緊急着陸したパキスタン航空、機長が再離陸を拒否 「シフトは終わった」
パキスタン国際航空のスポークスパーソンは、アラブ・ニュース紙に対し、「航空会社側が機長にフライトに従事するよう求め、機長がこれを拒否したかのような印象が生じていますが、これは完全に誤りです。ダマームへのダイバートによって(規定の)勤務時間を超過したことから、このパイロットは操縦に当たらなかったのです」と説明している。
相次ぐスキャンダルに不信 過去には3割が偽パイロット
今回の一件ではインディアン・エクスプレス紙に限らず、勤務姿勢を疑う報道が先行した。背景にあるのは、パキスタン航空業界に対する信頼の低下だ。
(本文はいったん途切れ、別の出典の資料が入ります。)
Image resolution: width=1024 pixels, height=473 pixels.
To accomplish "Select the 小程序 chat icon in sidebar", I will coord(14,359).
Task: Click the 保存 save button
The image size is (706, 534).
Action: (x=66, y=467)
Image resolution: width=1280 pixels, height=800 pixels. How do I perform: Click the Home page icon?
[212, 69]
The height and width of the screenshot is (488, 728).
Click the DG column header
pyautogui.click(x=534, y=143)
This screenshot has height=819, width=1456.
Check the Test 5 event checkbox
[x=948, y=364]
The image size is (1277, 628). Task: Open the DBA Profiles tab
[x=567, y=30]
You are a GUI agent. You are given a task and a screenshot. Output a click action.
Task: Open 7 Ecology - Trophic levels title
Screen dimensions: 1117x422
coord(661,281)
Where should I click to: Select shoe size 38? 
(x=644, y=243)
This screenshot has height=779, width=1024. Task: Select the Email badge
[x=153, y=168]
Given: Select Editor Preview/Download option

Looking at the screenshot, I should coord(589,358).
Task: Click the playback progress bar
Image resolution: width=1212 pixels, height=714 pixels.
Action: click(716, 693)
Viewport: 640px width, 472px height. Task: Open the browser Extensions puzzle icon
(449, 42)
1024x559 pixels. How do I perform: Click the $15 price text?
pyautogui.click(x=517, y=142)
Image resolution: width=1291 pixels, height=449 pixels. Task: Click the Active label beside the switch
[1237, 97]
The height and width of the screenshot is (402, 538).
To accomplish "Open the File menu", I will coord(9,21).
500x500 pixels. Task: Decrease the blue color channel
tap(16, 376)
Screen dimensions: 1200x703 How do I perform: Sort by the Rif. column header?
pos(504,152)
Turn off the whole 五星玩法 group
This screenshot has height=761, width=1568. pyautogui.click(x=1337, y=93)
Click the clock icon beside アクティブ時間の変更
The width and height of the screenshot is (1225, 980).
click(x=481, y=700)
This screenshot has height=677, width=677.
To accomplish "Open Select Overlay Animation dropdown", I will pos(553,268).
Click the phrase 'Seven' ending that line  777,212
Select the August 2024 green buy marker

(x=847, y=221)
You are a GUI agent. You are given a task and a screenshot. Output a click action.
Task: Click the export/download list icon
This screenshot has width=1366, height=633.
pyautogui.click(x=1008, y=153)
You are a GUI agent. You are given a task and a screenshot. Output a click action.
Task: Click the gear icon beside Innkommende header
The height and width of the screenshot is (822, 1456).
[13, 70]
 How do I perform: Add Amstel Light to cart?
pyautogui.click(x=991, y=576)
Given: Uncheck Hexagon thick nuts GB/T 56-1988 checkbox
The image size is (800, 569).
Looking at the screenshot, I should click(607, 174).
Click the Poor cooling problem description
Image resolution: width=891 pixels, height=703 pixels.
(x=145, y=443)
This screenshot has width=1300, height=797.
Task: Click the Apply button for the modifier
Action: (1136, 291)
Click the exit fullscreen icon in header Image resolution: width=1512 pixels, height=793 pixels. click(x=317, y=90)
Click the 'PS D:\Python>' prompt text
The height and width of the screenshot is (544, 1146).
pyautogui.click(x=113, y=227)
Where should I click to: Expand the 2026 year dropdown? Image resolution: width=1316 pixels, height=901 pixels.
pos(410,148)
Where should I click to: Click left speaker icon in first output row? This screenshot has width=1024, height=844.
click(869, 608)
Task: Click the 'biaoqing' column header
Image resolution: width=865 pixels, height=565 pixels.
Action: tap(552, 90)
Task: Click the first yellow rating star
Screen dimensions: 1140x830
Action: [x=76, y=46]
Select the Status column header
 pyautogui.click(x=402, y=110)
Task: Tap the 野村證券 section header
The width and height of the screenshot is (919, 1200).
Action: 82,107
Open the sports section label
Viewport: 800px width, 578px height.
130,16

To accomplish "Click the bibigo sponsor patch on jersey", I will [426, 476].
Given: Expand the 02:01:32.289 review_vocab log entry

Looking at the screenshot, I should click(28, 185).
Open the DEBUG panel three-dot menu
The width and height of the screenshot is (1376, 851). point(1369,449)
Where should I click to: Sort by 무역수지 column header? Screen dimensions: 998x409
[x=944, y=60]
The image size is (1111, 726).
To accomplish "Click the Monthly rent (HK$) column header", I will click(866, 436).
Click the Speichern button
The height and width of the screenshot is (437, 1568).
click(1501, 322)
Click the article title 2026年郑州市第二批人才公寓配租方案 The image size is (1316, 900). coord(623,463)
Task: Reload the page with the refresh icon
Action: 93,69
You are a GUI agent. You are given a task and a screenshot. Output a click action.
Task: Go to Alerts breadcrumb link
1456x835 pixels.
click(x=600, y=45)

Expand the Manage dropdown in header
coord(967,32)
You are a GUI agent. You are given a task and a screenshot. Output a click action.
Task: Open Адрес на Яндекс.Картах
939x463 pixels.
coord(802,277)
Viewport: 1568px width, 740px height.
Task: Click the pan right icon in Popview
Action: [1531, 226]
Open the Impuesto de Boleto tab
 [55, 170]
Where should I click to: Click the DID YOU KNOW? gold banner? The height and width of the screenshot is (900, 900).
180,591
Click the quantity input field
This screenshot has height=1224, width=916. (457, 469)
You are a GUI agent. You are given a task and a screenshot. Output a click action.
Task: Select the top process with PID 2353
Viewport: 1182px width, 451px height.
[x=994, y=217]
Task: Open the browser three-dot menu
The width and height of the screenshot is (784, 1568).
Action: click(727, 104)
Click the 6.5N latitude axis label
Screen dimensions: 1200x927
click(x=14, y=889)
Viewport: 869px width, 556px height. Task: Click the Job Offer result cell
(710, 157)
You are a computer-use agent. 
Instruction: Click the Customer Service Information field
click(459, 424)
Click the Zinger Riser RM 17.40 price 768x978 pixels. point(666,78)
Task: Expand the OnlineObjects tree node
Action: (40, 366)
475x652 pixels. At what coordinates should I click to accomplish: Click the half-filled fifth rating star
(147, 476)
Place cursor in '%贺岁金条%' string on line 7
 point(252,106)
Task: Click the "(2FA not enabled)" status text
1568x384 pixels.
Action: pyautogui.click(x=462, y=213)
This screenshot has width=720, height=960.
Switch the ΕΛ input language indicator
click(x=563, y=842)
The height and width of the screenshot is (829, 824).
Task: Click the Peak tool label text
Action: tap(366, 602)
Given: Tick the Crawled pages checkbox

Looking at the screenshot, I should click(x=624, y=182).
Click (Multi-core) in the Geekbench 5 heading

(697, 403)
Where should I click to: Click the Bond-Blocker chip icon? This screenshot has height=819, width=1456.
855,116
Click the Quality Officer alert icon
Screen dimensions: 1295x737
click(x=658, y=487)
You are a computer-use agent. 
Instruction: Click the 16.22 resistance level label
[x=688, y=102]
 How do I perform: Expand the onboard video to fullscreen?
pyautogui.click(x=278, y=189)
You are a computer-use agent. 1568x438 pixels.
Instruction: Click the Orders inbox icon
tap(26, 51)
パキスタンの航空業界をめぐっては2020年、民間パイロットの3割が偽のライセンスで業務に当たっているとして問題になった。米CNNは、代理受験などで不正にライセンスを取得したパイロットが蔓延していると報じた。パキスタン国際航空のスポークスパーソンは、「偽ライセンスはパキスタン国際航空だけの問題ではなく、パキスタンの航空業界全体に広がっていると認識している」と弁明した。
また、パキスタン国際航空では事故が相次いでいる。昨年12月のフライトでは、同じ機が2度連続で出発空港にリターンするインシデントが生じた。1度目の機体の整備が完了すると、こんどは機長が行方不明になっていることが発覚。パキスタンのドーン紙は、機長が姿を消すという「興味深い事態」が生じたと報じている。さらに2度目のリターンとなったことで乗客の怒りは頂点に達した。空港に着くと乗務員にドアを開けさせ、160名のうち140名が3度目の離陸を待たずに降機している。
昨年5月には、雑談に興じていた同社便のパイロットがランディングギアを出し忘れたまま着陸を試み、2名を除く乗客乗員ほぼ全員が死亡という事故に発展している。
1月の離陸拒否の件に限って論じるならば、説明通りであれば機長の英断ともいえそうだ。だが、相次ぐスキャンダルを背景に、同国パイロットへの不信は根強いようだ。